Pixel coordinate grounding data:
=== Section Start ===
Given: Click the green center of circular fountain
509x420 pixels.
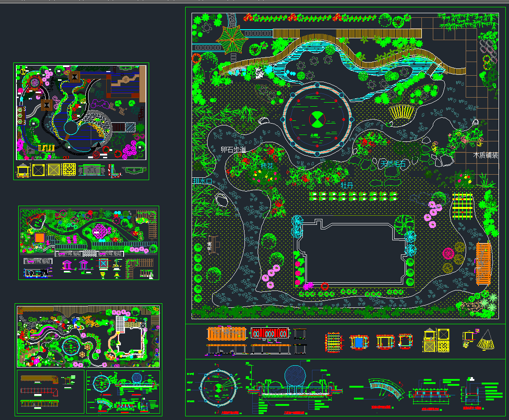Looking at the screenshot, I should [x=317, y=119].
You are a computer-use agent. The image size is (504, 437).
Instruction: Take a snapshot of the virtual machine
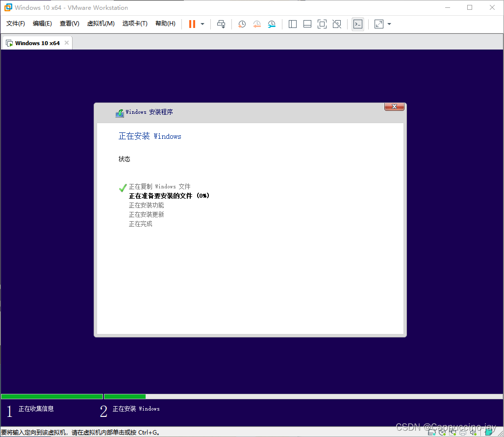[242, 24]
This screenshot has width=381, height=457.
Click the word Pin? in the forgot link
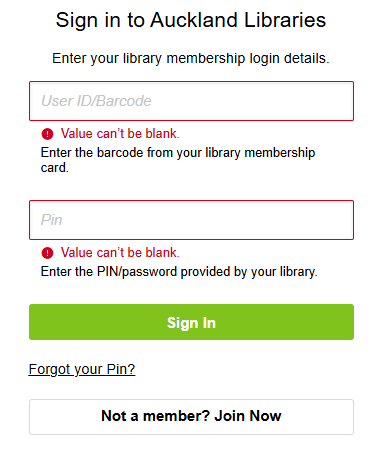point(121,369)
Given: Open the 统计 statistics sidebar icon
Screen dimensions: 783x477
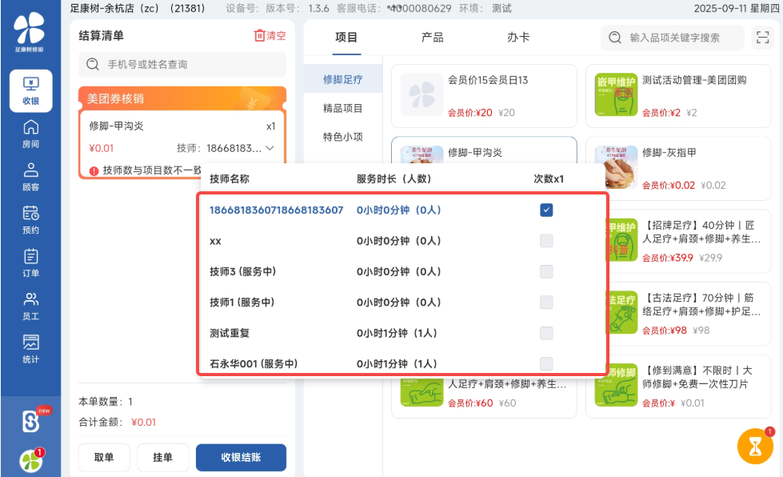Looking at the screenshot, I should point(30,348).
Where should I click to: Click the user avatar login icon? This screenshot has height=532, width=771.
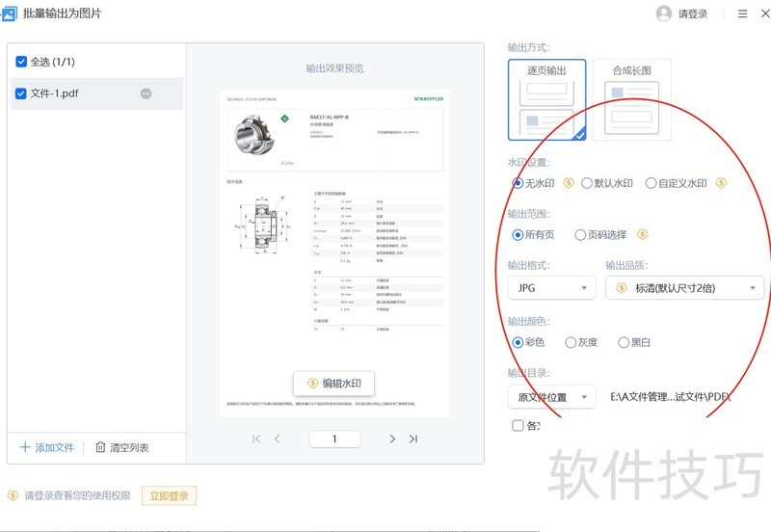coord(664,13)
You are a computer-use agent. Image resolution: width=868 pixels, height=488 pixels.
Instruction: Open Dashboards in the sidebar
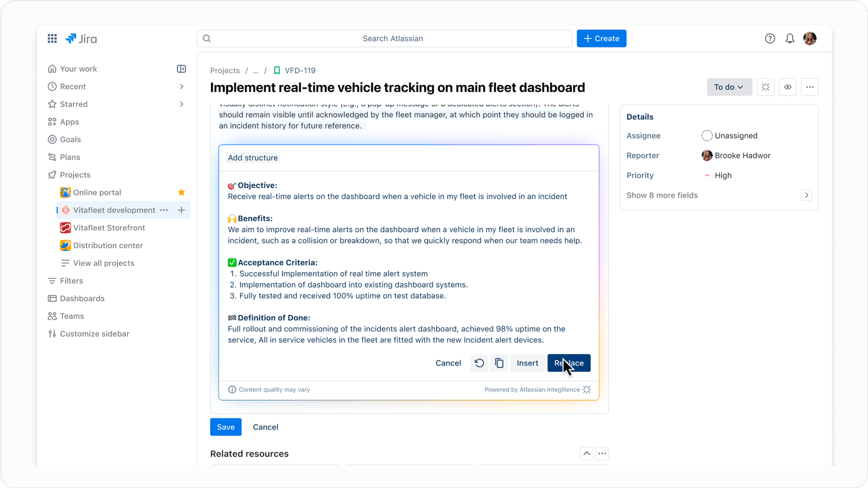(82, 298)
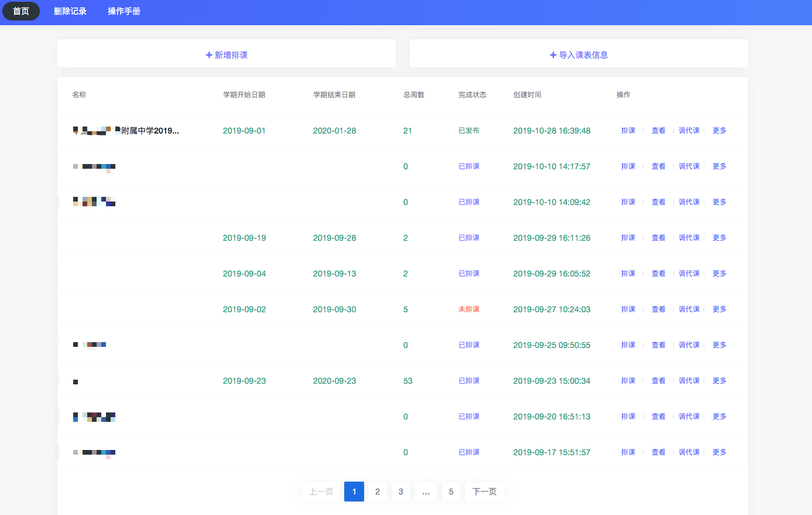Click 调代课 for the 2019-09-20 16:51:13 row
This screenshot has height=515, width=812.
689,417
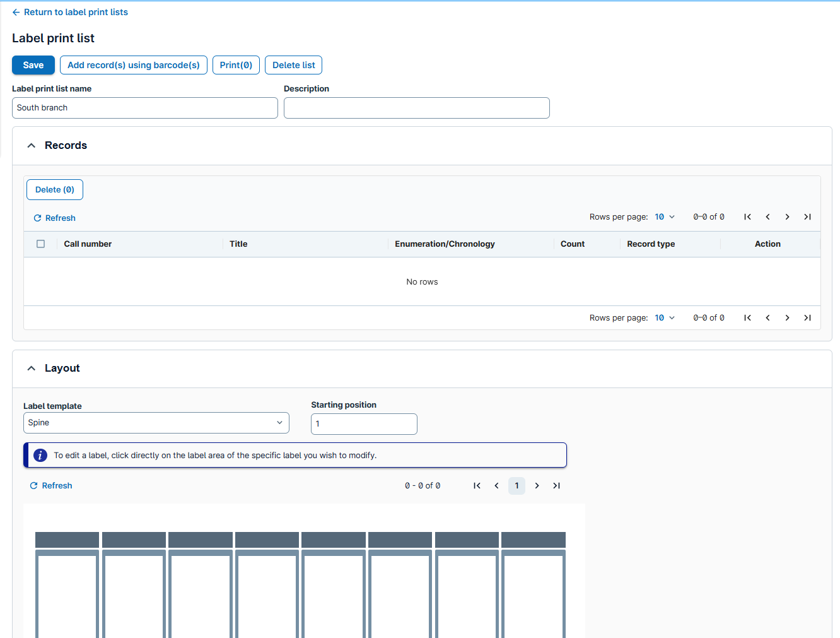Go to previous page in bottom records pagination
The height and width of the screenshot is (638, 840).
(767, 318)
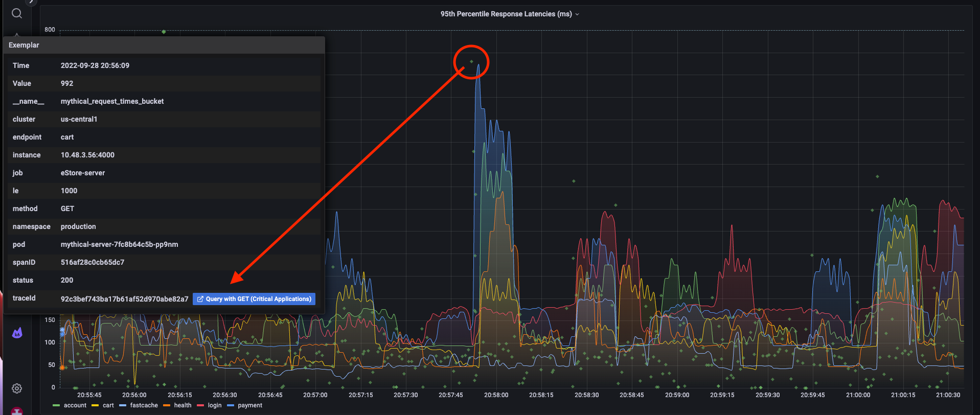Click the red login legend color swatch
The image size is (980, 415).
tap(200, 406)
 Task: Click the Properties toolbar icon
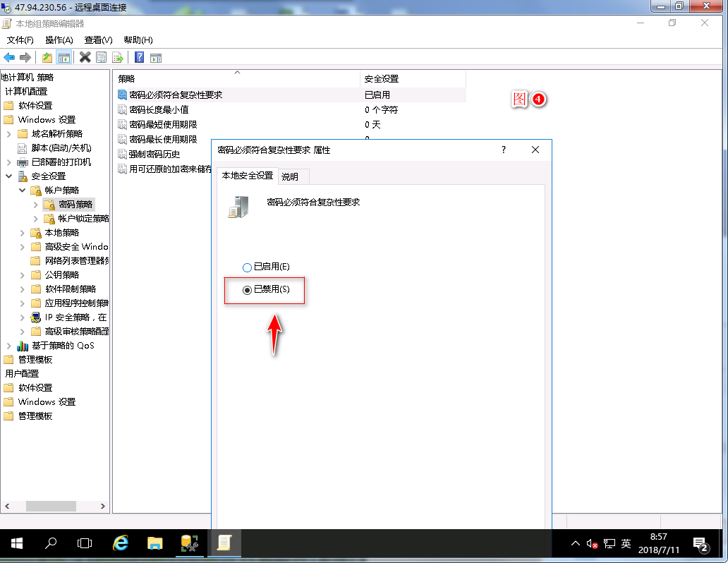click(x=102, y=58)
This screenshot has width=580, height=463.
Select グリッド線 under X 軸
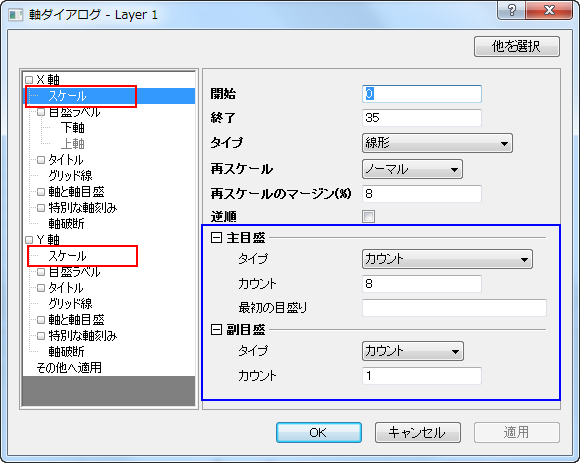pos(70,176)

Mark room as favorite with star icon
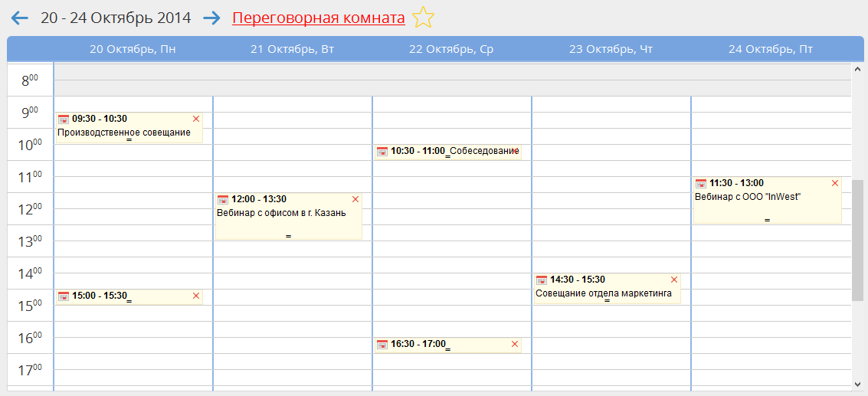pyautogui.click(x=423, y=17)
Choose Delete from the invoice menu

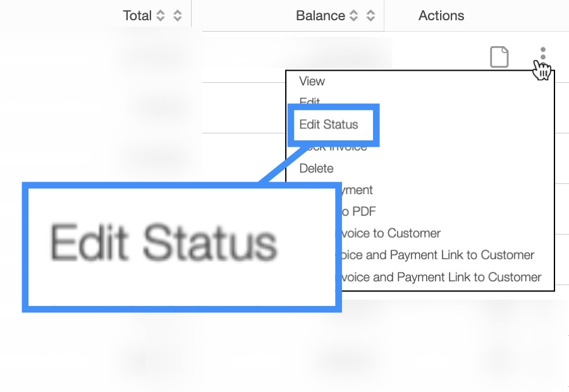pyautogui.click(x=316, y=168)
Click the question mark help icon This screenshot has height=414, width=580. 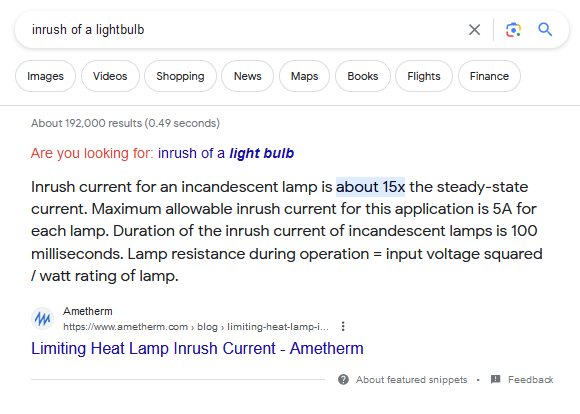[343, 380]
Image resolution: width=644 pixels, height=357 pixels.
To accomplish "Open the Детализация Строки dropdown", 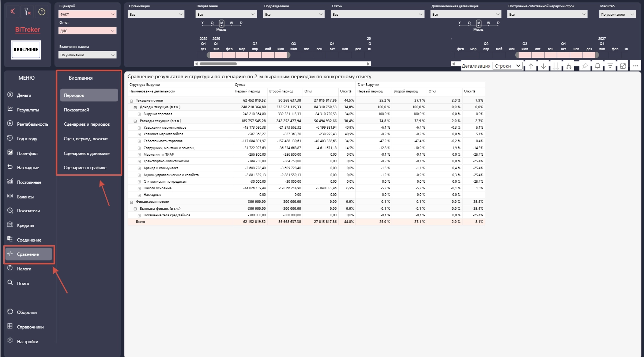I will click(507, 66).
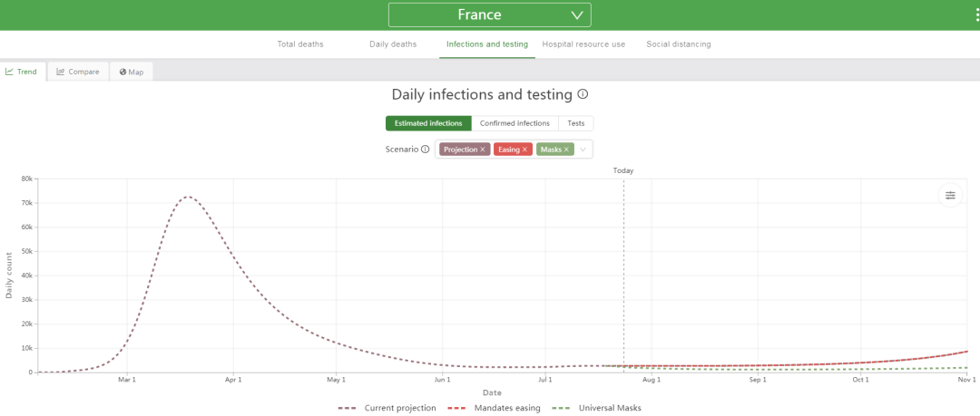Switch to Tests view

(575, 123)
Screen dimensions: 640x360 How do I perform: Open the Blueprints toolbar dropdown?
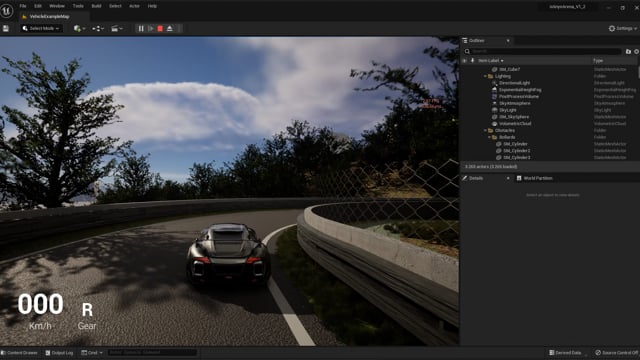tap(98, 29)
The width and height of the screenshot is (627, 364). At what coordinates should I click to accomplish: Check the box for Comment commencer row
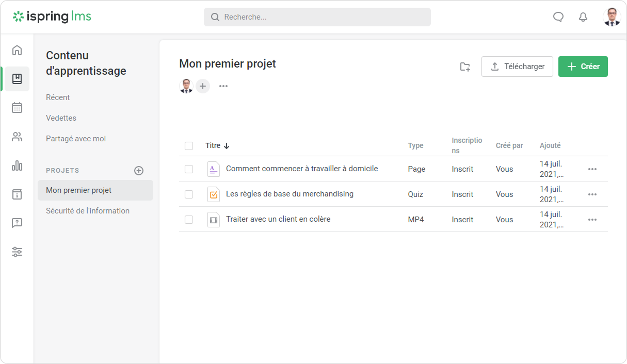click(x=189, y=169)
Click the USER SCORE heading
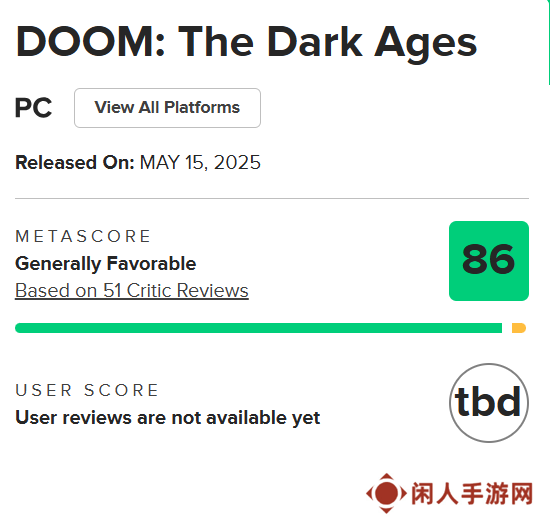Viewport: 550px width, 519px height. [x=87, y=390]
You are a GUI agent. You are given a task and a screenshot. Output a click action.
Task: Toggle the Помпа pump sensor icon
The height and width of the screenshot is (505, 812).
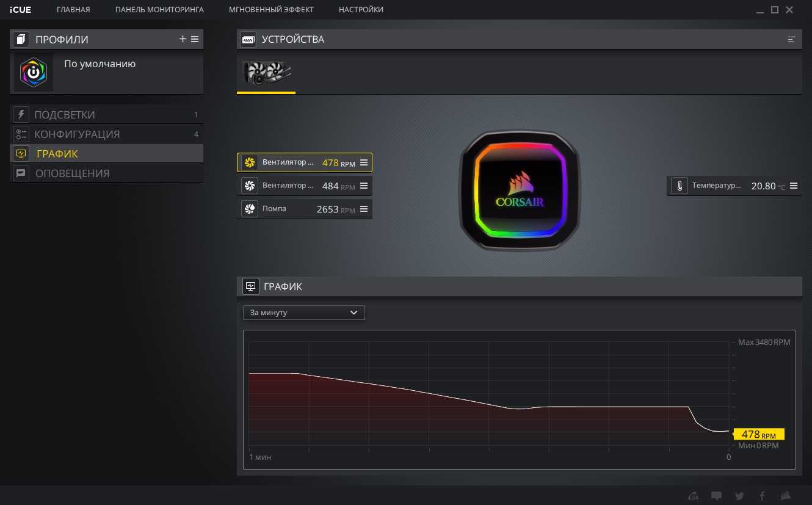249,209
=== Section End ===
Exercise:
Beginning with the line above that contains "Where should I" and finishing with the line that contains "You are a computer-use agent. Image", print those lines exactly and only. Skip all pictures.

Answer space:
Where should I click to: Click the user avatar login icon? This screenshot has height=532, width=771.
coord(664,13)
You are a computer-use agent. Image resolution: width=868 pixels, height=488 pixels.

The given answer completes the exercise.